Exercise requirements: Extract exactly the lines from the top of the records through the line containing "Go to the Contact Us page", and keep pictures out of the copy.

Items from a dataset
+++++

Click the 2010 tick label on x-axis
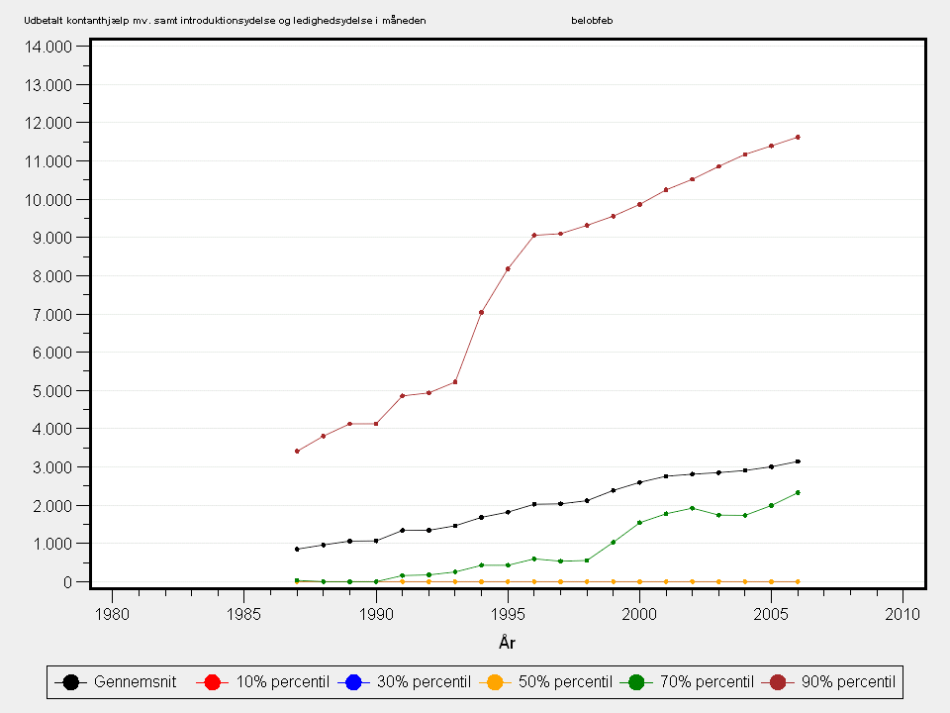The width and height of the screenshot is (950, 713). (x=903, y=614)
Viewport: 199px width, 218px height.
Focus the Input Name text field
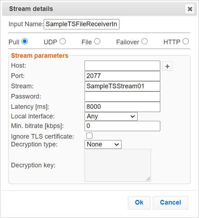[82, 24]
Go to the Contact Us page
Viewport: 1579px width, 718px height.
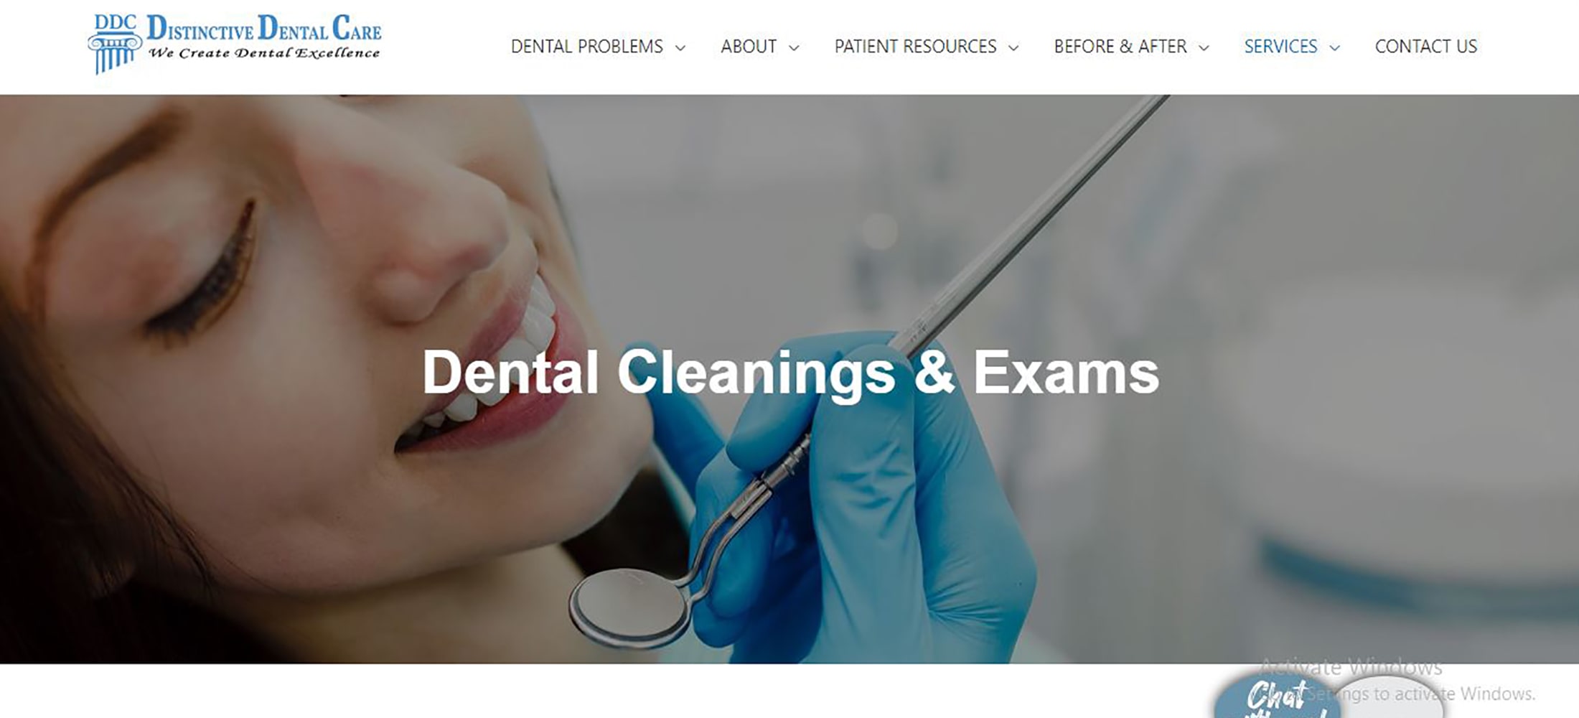pyautogui.click(x=1426, y=47)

+++++

Solution:
Click the 2010 tick label on x-axis
The width and height of the screenshot is (950, 713). (x=903, y=614)
Viewport: 199px width, 218px height.
Focus the Input Name text field
[82, 24]
Go to the Contact Us page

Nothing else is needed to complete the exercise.